Much has changed since then. Take the Cognitoys Dino. He’s a dinosaur-shaped toy that connects to one of the most advanced AIs around, IBM's Watson.

The clever thing is that even the most technophobic kids (is that actually a thing?) can drive it. All they need to do is press his belly button and speak.

Tucked away in Dino’s nose are a mic and speaker. His speech recognition is about 96% accurate or better. Given how different my Kiwi accent is to the US accent, Dino could still understand me.

Speech accuracy aside, Cognitoys have baked an engaging personality into Dino. Asking him what sort of dinosaur he is results in him telling me that he's “a cognisaur.”

His sense of humour aside, he also looks the part. He resembles a pint-sized green version of Barney the friendly dinosaur. This is further enhanced by his voice. It is that of a kindly grandfather crossed with a friendly green dinosaur. Weird I know, but in use it works.

Dino is like catnip to kids who can’t put him down once they’ve sussed out how he works.

In Use

Dino’s mouth lights up when he speaks. Different colours show what he’s doing and what his status is. He's powered by 4x AA batteries tucked away on his underside. There’s also small slider switch for on, off and different volume levels.

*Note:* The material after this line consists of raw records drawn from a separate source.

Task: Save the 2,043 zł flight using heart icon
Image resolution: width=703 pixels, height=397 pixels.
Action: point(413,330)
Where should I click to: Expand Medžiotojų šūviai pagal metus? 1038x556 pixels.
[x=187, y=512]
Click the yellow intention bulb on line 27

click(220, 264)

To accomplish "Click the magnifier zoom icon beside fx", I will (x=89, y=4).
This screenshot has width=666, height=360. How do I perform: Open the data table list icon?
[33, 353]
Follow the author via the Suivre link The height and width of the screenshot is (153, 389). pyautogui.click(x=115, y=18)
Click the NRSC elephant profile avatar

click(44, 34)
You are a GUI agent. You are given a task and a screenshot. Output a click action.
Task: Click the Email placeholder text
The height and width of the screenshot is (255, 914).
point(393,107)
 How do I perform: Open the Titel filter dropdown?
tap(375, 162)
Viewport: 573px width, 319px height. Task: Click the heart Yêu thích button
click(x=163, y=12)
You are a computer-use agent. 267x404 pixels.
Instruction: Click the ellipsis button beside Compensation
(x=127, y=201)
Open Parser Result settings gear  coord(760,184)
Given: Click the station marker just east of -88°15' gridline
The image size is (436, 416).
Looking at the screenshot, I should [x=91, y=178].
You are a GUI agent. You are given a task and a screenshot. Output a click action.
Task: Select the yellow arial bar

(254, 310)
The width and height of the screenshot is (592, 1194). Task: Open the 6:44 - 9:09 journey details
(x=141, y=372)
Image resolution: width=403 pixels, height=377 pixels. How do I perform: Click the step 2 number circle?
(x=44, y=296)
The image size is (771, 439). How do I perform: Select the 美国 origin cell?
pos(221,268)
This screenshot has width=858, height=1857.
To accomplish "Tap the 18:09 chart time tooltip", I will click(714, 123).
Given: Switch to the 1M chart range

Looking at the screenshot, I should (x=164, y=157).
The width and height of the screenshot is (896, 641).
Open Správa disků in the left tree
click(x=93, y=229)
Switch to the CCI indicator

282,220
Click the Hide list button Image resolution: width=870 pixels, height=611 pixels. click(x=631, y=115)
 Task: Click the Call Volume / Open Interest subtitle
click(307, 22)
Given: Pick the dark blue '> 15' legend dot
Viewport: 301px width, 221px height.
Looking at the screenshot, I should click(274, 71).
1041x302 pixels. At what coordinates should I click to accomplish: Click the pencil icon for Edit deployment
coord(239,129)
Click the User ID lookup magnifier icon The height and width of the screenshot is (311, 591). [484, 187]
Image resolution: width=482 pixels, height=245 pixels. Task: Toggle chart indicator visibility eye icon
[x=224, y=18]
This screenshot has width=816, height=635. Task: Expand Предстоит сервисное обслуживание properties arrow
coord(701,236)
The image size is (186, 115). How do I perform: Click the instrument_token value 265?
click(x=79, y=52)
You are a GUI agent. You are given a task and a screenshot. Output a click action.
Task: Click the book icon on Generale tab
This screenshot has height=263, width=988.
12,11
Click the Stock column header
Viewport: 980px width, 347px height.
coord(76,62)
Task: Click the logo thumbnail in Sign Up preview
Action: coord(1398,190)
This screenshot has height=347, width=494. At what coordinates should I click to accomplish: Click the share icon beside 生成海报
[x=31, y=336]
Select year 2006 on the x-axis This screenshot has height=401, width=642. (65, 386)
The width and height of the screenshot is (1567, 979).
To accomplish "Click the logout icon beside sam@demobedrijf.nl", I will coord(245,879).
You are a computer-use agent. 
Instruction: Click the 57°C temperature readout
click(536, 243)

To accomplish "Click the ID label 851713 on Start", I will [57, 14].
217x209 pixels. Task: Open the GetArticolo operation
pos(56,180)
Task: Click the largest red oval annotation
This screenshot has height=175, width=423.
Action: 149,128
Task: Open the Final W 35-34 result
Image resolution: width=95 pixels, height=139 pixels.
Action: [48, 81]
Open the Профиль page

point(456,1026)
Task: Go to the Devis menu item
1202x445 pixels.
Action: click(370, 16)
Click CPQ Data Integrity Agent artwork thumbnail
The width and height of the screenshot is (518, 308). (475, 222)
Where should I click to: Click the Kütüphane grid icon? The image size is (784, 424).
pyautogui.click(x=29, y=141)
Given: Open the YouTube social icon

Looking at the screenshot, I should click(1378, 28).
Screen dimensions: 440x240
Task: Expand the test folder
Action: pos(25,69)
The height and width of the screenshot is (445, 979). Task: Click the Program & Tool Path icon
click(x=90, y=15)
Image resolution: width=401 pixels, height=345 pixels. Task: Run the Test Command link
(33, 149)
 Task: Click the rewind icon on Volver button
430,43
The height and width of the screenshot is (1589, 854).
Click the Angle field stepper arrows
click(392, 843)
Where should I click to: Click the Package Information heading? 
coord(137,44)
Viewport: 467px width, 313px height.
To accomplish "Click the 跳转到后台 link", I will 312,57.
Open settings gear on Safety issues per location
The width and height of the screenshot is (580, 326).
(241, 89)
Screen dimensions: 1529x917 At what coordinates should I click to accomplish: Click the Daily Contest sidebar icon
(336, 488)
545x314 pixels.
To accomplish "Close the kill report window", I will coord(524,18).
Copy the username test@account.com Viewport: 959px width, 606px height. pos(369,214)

Dino isn't just a talking toy. He’s actually much smarter than that. Using IBM’s Watson, Dino means learns from interactions. He works some of this detail into future conversations. 

Aimed at kids, Dino does not recognise potty mouthed conversations. In use he seemed pretty child safe.

The setup process involving connecting Dino to your phone (so it can access Watson). Next you enter your child’s age. Dino then uses content best suited for that particular age. Dino will also adjust his patter based around how that your child interacts. It’s a smooth and slick thing but it works.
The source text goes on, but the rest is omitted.